- Location: Manitoba, Canada
- Nearest town: Bloodvein, Manitoba
- Coordinates: 51°30′0″N 95°31′0″W﻿ / ﻿51.50000°N 95.51667°W
- Area: 3,981 square kilometres (1,537 sq mi)
- Established: 1985
- Governing body: Government of Manitoba

= Atikaki Provincial Wilderness Park =

Provincial park in Manitoba, Canada

Atikaki Provincial Park is a wilderness park in Manitoba, Canada, located east of Lake Winnipeg along the Ontario boundary in the Canadian Shield. The area of Atikaki Provincial Park is 3981 sqkm. Atikaki Provincial Park is north of Nopiming Provincial Park and borders the Woodland Caribou Provincial Park in Ontario.
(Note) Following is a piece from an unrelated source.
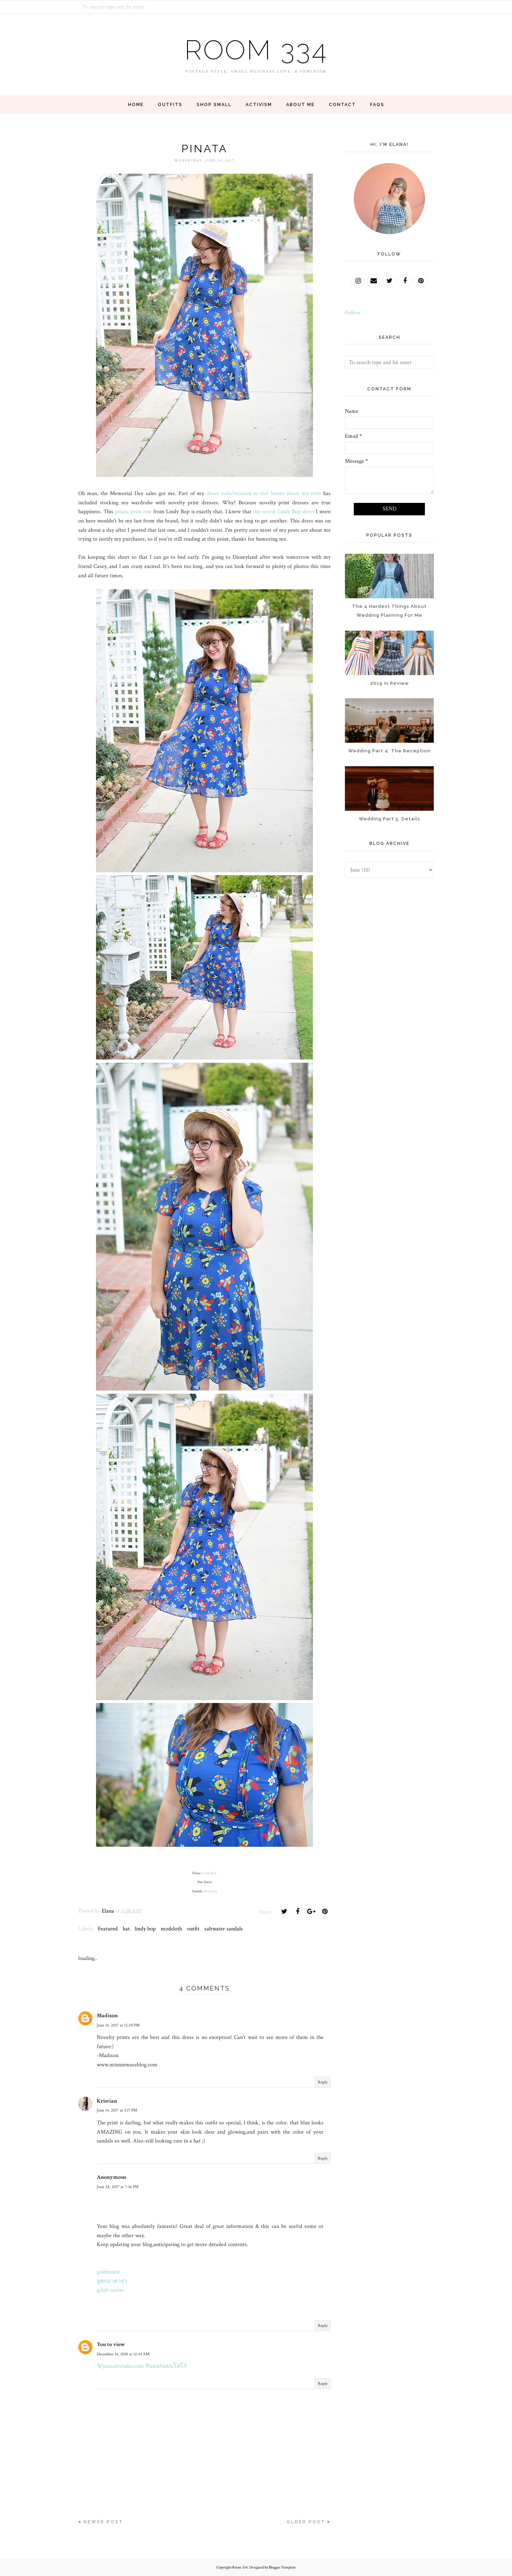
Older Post (306, 2521)
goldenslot (108, 2272)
Atikaki Provincial Wilderness Park was designated a provincial park by the Government of Manitoba in 1985. The park is considered to be a Class II protected area under the IUCN protected area management categories. It became part of the Pimachiowin Aki UNESCO World Heritage Site in 2018.

==Geography==
Most of the water of the park flows west to Lake Winnipeg. Although the vast majority of the park's land is located east of 95° 46' W, there are three very long thin corridors of parkland along streams that flow westward toward Lake Winnipeg. These streams are the Pigeon River, the Leyond River, and the Bloodvein River. The lakes and rivers are warmer than most rivers that are fed by cold mountain streams. The majority of the population north and east of the park are First Nations and the closest town is Bloodvein at the mouth of the Bloodvein River.

Atikaki is home to wildlife such as moose, elk, black bears, loons, bald eagles, woodland caribou, and other creatures of the boreal forest. It is known mostly for its beautiful waterways, and is a popular destination for more adventurous canoe trippers. Most popular are the Bloodvein River, Gammon River, and the Sasaginnigak River.
There are several fly in fishing lodges in the area.

Atikaki Park was initially to become a National Park but ended up as a Provincial Park. The park was partially mapped out by Marc Wermager.
No logging roads, logging areas, or major developments are allowed in the park.